La edad a la que se debe realizar la tiroidectomía en los MEN 2 depende del riesgo que entraña cada mutación de desarrollar un CMT más o menos precoz y/o agresivo. Las mutaciones descritas hasta ahora en el MEN 2B se encuentran en los exones 14, 15 y 16 del protooncogen RET, y  se asocian a CMT especialmente agresivos. La edad de aparición es variable en cada mutación concreta. La que se halló en este paciente, M918T en el exón 16, es la más frecuente (95 % de los MEN 2B), y se han descrito CMT incluso por debajo del año de edad. Las recomendaciones actuales indican tiroidectomía profiláctica antes de los 12 meses de vida en los pacientes con la mutación descrita (6).

Como ya hemos comentado, el único tratamiento curativo del CMT es la extirpación total del mismo, siendo éste resistente a quimioterapia y radioterapia. Existen fármacos inhibidores de la tirosin kinasa que se utilizan desde hace pocos años y parecen haber demostrado, aunque no la curación, sí la estabilización de este tipo de neoplasias, aunque aún faltan estudios de supervivencia a largo plazo. (2,7,8). En este caso se inició tratamiento con un inhibidor de la tirosin kinasa (imatinib) y posterior seguimiento por el Servicio de Oncología Infantil.

 

Conclusiones:

Debemos sospechar, pues, un síndrome MEN tipo 2B en todo paciente que presente ganglioneuromas orolabiales, conjuntivales o intestinales, especialmente si se asocian con hábito marfanoide. Los neuromas representan el rasgo más característico y también más precoz, pues pueden estar presentes al nacimiento o aparecer durante el primer o segundo año de vida.
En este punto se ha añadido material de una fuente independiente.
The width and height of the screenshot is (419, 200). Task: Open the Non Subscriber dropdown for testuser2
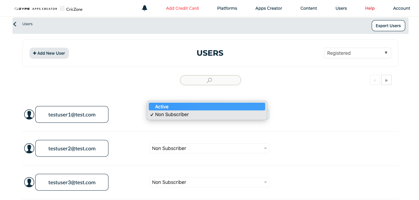point(210,148)
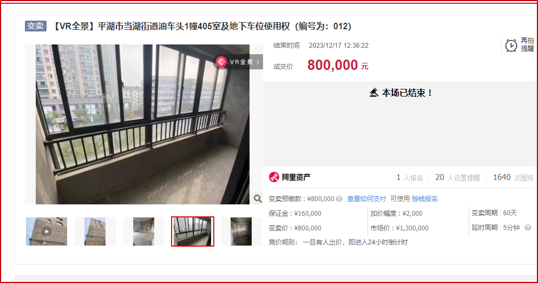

En todo paciente que los presente debemos realizar estudio genético de RET aunque carezca de historia familiar, pues la mayoría de mutaciones se presentan de novo y cursan con gran agresividad.

References

1.  Raue F, Frank-Raue K. Update multiple endocrine neoplasia type 2. Fam Cancer. 2010 Sep;9(3):449-57.

2. Wohllk N, Schweizer H, Erlic Z, Schmid KW, Walz MK, Raue F, et al. Multiple endocrine neoplasia type 2. Best Pract Res Clin Endocrinol Metab. 2010 Jun;24(3):371-87

3. Jacobs JM, Hawes MJ. From eyelid bumps to thyroid lumps: report of a MEN type IIb family and review of the literature. Ophthal Plast Reconstr Surg. 2001 May;17(3):195-201.

4. Sallai A, Hosszú E, Gergics P, Rácz K, Fekete G. Orolabial signs are important clues for diagnosis of the rare endocrine syndrome MEN 2B. Presentation of two unrelated cases. Eur J Pediatr. 2008 Apr;167(4):441-6.

5. Lee MJ, Chung KH, Park JS, Chung H, Jang HC, Kim JW. Multiple Endocrine Neoplasia Type 2B: Early Diagnosis by Multiple Mucosal Neuroma and Its DNA Analysis. Ann Dermatol. 2010 Nov;22(4):452-5

6.  Frank-Raue K, Rondot S, Raue F. Molecular genetics and phenomics of RET mutations: Impact on prognosis of MTC. Mol Cell Endocrinol. 2010 Jun 30;322(1-2):2-7.

7. Kapiteijn E, Schneider TC, Morreau H, Gelderblom H, Nortier JW, Smit JW. New treatment modalities in advanced thyroid cancer. Ann Oncol. 2012 Jan;23(1):10-8.

8. Cabanillas ME, Hu MI, Durand JB, Busaidy NL. New molecular targeted therapies in thyroid cancer. Anticancer Drugs. 2006 Sep;17(8):869-79.